“We’re not leading with a ‘we have a carbon goal’, we’re not leading with a ‘we have a green goal’, we are leading with a ‘we have a money goal’ – not measured based on sacrifice and principles, but it is based upon achieving good results for intelligent investment.”
I looked through a few of the recommended links and saw a company that caught my eye in the Rocky Mountain Institute Link. RMI’s “Reinventing Fire” program “offers actionable solutions for four energy-intensive sectors of the economy: transportation, buildings, industry and electricity. They choose champions in each category for various reasons. Malkin Holdings, owner of the Empire State Building won the category for buildings.
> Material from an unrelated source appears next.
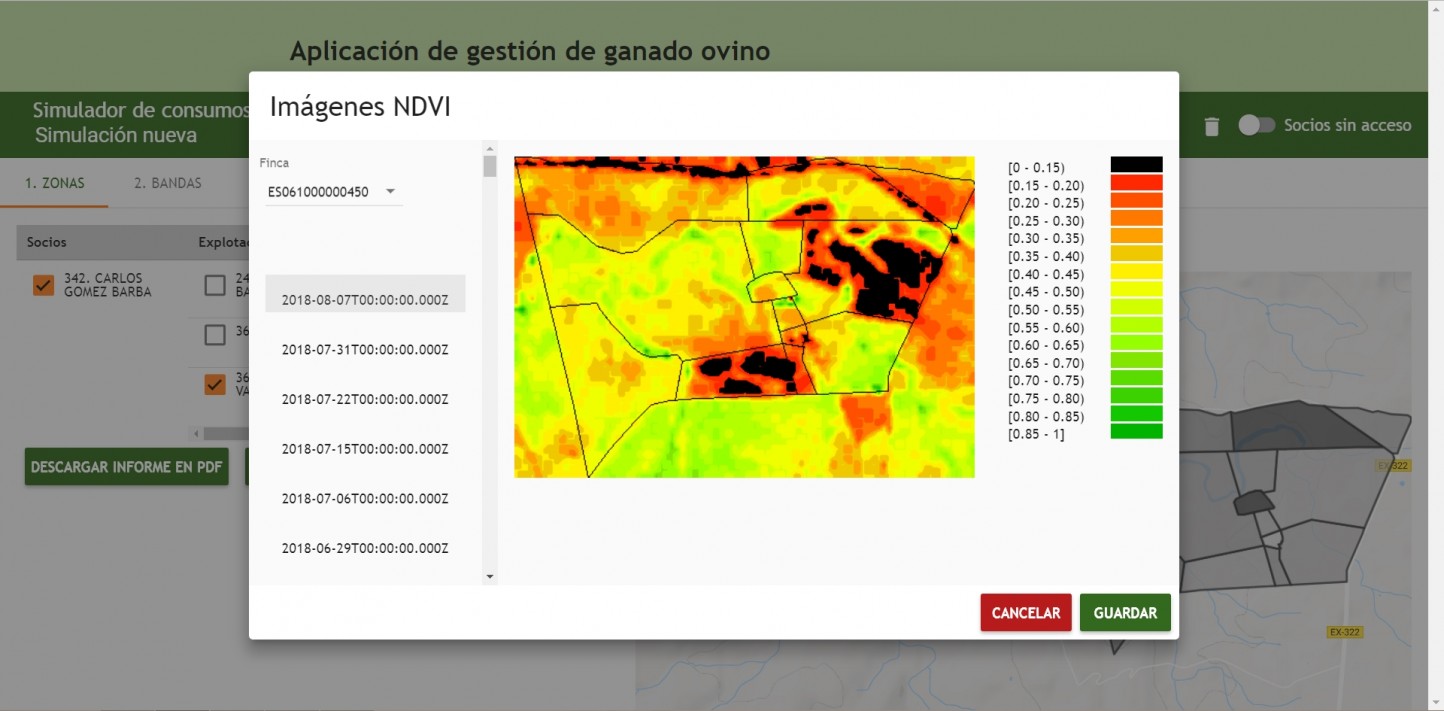The image size is (1444, 711).
Task: Choose the 2018-07-22 date entry
Action: pos(365,399)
On a slow night this summer I decided to stroll down to the Empire State Building because I had never been there before. I was most interested in getting to the top so that I could soak up the views from 1250 feet above New York City. Unfortunately, a couple thousand other people had the same idea as me at the same time. Although the wait took about an hour, the line wrapped through several different floors of like a museum. Early exhibits explained some of the history behind the building, but the majority of them explained the recent green renovations to the 80-year-old building. The statistics they showed were very impressive, particularly because it had never really crossed my mind that a standing building could have such an impact on the environment and have the ability to improve by so much.
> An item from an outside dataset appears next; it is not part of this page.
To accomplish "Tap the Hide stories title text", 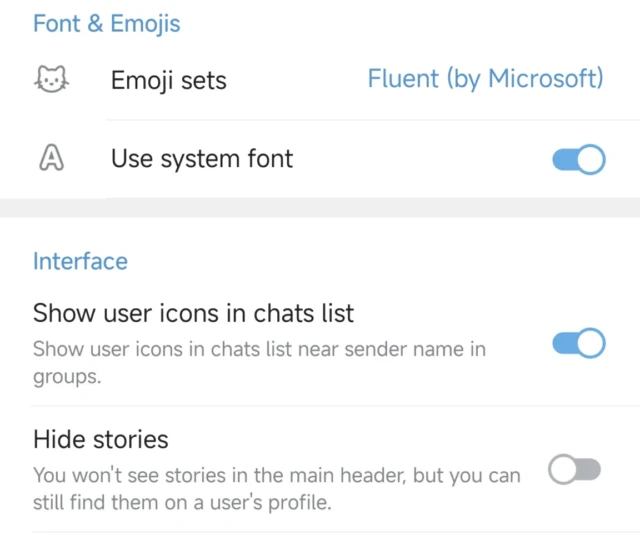I will (100, 439).
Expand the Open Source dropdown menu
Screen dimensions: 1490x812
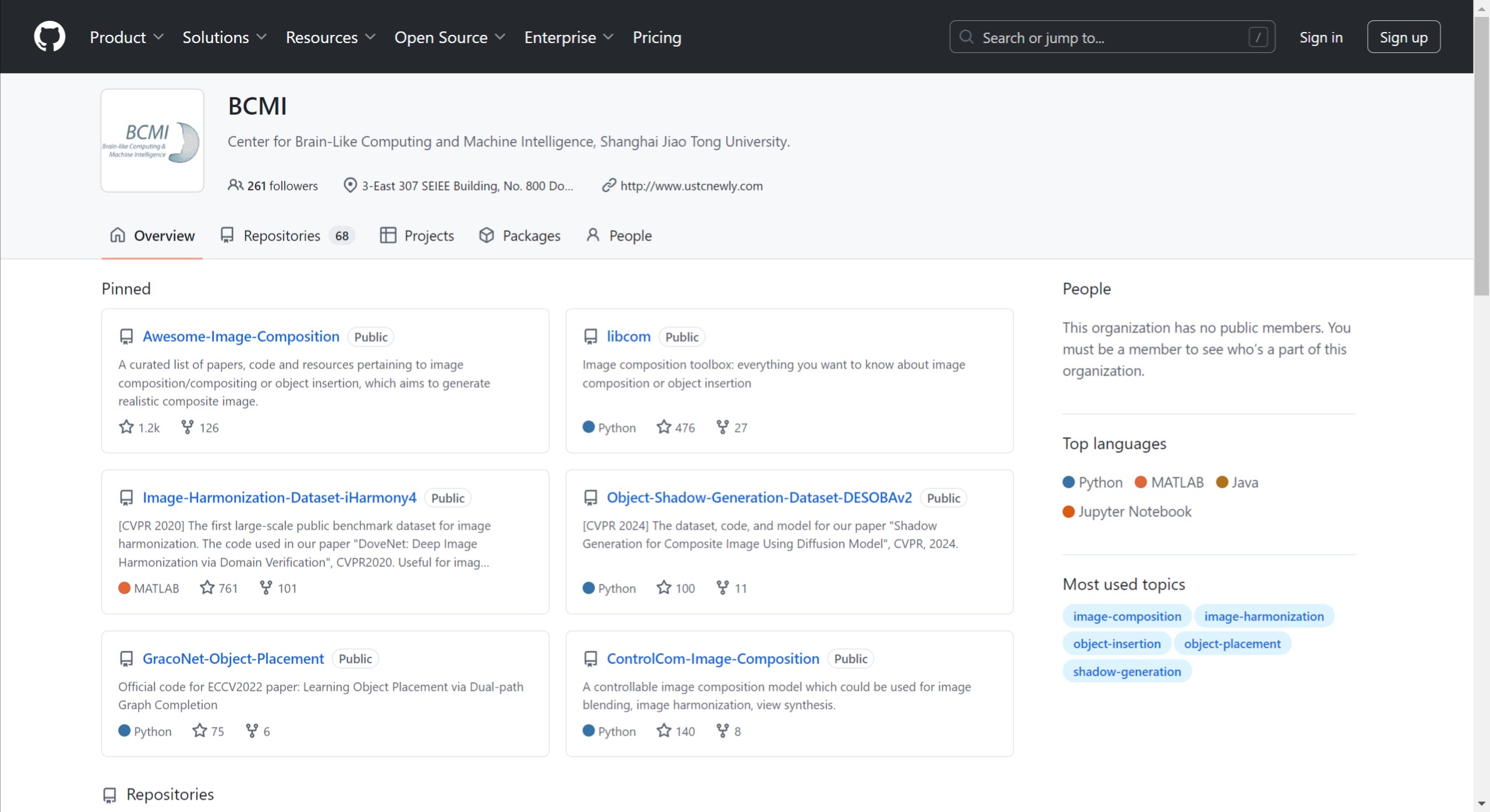[x=449, y=37]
The “green renovation” cost around $100 million. RMI was one of several consultants who worked to analyze the overhaul.. Improvements to the building over the past few years include:
- Total overhaul to the HVAC system (Heating, Ventalation and Air Conditioning)
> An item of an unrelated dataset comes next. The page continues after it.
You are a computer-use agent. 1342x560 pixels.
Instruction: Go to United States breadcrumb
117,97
- Energy efficient windows
- Electronic readouts to make users aweare of their personal energy consumption
- Maximized “daylighting”
- Tenant demand ventaliation control
- Occupant sensor Controls
The overhaul decreases the building’s energy consumption by around 38%, saving around $4.4 million per year. A video on RMI’s site explains how the motivation was more investment based than solely the societal good of “going green”. “We’re not leading with a ‘we have a carbon goal’, we’re not leading with a ‘we have a green goal’, we are leading with a ‘we have a money goal’ – not measured based on sacrifice and principles, but it is based upon achieving good results for intelligent investment.”
These comments raise an interesting question – Is green as appealing when the motive is financial reward and not “societal good”?